### [EXERCISE]
Please quote the following listing verbatim, starting at the line with "This screenshot has width=1279, height=431." and going up to and including the line with "coordinates (128, 870).".

### [AVAILABLE DATA]
Segment Open

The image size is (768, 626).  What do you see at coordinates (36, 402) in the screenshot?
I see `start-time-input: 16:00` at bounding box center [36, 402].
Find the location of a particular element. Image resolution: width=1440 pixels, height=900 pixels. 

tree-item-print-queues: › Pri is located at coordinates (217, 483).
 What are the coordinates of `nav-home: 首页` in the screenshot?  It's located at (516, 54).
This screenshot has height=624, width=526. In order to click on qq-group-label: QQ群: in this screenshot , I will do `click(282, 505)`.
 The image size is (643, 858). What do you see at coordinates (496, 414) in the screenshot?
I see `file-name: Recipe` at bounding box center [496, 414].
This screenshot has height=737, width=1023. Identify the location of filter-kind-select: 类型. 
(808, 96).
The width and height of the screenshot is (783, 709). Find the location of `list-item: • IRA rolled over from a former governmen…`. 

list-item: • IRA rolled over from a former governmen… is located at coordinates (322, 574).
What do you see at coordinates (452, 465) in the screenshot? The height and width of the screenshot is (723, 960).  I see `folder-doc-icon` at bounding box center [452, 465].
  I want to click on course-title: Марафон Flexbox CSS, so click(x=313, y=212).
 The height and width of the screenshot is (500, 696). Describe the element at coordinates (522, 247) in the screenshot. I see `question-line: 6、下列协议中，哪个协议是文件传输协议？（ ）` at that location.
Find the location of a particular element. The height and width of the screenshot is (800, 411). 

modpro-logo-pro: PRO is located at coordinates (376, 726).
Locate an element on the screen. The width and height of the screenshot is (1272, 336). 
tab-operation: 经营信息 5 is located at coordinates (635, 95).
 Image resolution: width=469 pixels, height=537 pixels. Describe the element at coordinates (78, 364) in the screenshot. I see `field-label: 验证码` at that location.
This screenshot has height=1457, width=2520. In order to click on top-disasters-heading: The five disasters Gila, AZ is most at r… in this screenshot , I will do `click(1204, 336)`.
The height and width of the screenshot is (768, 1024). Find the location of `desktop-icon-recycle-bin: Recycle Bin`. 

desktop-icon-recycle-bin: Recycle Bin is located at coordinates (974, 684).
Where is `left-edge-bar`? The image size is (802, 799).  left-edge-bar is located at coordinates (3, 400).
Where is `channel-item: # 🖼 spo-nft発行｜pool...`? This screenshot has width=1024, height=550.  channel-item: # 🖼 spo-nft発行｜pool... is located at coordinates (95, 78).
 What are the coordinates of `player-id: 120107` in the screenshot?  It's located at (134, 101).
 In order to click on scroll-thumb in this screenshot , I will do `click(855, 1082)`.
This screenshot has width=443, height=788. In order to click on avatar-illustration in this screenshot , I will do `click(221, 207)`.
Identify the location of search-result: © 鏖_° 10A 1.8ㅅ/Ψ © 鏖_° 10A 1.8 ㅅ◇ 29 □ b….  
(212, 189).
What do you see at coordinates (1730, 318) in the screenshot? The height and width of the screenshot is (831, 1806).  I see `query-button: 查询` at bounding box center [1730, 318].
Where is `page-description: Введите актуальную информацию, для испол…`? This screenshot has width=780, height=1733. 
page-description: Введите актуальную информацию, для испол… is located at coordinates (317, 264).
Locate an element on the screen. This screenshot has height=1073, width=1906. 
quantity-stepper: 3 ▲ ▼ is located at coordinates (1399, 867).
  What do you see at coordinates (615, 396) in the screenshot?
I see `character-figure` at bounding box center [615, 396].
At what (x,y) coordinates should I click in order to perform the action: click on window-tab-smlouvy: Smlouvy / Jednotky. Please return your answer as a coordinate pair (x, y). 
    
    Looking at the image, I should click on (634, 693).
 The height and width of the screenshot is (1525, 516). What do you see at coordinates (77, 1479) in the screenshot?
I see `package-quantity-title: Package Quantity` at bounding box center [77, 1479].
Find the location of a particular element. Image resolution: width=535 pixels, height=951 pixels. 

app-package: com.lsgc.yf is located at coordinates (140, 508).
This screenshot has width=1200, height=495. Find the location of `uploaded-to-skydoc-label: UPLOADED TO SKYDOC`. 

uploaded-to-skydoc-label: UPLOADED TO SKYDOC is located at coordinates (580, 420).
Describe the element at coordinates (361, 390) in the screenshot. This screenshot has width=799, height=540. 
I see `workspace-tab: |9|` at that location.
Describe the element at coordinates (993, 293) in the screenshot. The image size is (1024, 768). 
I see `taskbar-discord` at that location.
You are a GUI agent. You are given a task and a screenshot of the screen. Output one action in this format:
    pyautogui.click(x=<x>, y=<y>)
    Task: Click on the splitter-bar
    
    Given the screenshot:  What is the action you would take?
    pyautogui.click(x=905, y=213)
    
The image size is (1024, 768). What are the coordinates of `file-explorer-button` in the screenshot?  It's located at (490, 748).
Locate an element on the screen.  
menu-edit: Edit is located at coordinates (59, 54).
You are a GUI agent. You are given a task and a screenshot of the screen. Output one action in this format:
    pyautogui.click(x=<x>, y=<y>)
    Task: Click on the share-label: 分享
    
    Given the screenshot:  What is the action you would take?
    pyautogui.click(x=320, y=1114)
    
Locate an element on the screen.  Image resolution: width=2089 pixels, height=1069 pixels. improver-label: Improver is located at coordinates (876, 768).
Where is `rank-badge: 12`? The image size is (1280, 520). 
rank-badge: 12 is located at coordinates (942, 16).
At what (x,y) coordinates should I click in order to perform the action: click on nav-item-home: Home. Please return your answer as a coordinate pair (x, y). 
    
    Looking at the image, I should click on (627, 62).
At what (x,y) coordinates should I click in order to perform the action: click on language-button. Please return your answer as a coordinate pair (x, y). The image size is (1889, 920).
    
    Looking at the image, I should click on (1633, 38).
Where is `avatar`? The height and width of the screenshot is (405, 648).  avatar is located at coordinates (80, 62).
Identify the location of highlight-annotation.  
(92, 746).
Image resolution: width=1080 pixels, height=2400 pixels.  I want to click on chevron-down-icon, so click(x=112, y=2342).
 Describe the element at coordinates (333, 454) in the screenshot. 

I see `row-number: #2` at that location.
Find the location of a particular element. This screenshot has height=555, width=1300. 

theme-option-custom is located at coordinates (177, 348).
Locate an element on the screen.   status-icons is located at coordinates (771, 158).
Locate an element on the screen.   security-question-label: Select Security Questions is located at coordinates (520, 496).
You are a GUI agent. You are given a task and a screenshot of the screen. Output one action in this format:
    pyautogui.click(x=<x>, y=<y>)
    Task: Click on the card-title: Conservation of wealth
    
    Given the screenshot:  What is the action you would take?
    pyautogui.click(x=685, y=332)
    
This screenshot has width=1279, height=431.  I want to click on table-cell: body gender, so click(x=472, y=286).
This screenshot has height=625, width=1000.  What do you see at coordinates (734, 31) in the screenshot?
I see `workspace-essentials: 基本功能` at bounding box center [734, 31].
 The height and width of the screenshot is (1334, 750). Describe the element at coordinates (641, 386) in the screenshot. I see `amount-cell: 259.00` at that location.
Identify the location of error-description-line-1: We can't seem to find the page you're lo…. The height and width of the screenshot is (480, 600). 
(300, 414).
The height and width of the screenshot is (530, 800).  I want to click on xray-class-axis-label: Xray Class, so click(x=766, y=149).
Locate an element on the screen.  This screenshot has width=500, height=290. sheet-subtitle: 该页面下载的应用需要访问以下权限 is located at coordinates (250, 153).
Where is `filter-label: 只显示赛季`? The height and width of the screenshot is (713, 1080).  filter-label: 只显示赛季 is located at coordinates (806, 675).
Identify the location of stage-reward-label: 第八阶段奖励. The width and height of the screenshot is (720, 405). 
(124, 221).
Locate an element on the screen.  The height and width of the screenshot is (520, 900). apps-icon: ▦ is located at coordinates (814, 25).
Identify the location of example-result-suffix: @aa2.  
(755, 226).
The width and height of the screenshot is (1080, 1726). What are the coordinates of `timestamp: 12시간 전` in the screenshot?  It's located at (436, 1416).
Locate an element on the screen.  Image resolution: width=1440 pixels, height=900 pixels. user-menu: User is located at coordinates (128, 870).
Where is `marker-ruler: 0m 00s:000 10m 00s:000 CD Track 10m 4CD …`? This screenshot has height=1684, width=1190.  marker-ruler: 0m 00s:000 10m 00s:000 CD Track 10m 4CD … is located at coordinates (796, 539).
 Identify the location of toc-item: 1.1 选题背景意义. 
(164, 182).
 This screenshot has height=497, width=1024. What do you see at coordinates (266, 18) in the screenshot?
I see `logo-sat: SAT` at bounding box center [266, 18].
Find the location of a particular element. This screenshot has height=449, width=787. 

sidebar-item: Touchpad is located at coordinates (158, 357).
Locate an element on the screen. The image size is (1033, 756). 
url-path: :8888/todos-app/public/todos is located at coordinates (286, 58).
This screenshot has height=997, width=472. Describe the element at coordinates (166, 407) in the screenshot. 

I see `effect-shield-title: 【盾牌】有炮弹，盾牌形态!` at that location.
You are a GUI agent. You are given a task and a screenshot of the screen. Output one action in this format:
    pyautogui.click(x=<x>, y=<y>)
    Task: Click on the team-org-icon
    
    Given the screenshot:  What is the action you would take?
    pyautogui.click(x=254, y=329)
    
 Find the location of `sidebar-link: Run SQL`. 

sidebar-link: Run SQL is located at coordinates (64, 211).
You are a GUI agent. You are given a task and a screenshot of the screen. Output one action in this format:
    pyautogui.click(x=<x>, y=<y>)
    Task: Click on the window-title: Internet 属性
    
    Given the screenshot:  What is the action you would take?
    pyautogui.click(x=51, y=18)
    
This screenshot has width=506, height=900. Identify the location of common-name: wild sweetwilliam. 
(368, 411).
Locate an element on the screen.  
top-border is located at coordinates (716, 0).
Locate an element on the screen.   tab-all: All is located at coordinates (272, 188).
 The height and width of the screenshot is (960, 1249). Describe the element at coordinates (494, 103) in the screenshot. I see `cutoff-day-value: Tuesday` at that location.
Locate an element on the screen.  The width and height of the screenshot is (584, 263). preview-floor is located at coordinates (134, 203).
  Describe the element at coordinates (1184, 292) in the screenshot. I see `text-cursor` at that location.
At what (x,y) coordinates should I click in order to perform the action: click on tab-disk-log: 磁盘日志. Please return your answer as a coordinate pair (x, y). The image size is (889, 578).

Segment Closed

### [RESULT OF THIS EXERCISE]
This screenshot has width=1279, height=431.  I want to click on table-cell: body gender, so click(x=472, y=286).
This screenshot has height=625, width=1000.  What do you see at coordinates (734, 31) in the screenshot?
I see `workspace-essentials: 基本功能` at bounding box center [734, 31].
 The height and width of the screenshot is (1334, 750). Describe the element at coordinates (641, 386) in the screenshot. I see `amount-cell: 259.00` at that location.
Identify the location of error-description-line-1: We can't seem to find the page you're lo…. The height and width of the screenshot is (480, 600). 
(300, 414).
The height and width of the screenshot is (530, 800).  I want to click on xray-class-axis-label: Xray Class, so click(x=766, y=149).
Locate an element on the screen.  This screenshot has width=500, height=290. sheet-subtitle: 该页面下载的应用需要访问以下权限 is located at coordinates (250, 153).
Where is `filter-label: 只显示赛季`? The height and width of the screenshot is (713, 1080).  filter-label: 只显示赛季 is located at coordinates (806, 675).
Identify the location of stage-reward-label: 第八阶段奖励. The width and height of the screenshot is (720, 405). 
(124, 221).
Locate an element on the screen.  The height and width of the screenshot is (520, 900). apps-icon: ▦ is located at coordinates (814, 25).
Identify the location of example-result-suffix: @aa2.  
(755, 226).
The width and height of the screenshot is (1080, 1726). What are the coordinates of `timestamp: 12시간 전` in the screenshot?  It's located at (436, 1416).
Locate an element on the screen.  Image resolution: width=1440 pixels, height=900 pixels. user-menu: User is located at coordinates (128, 870).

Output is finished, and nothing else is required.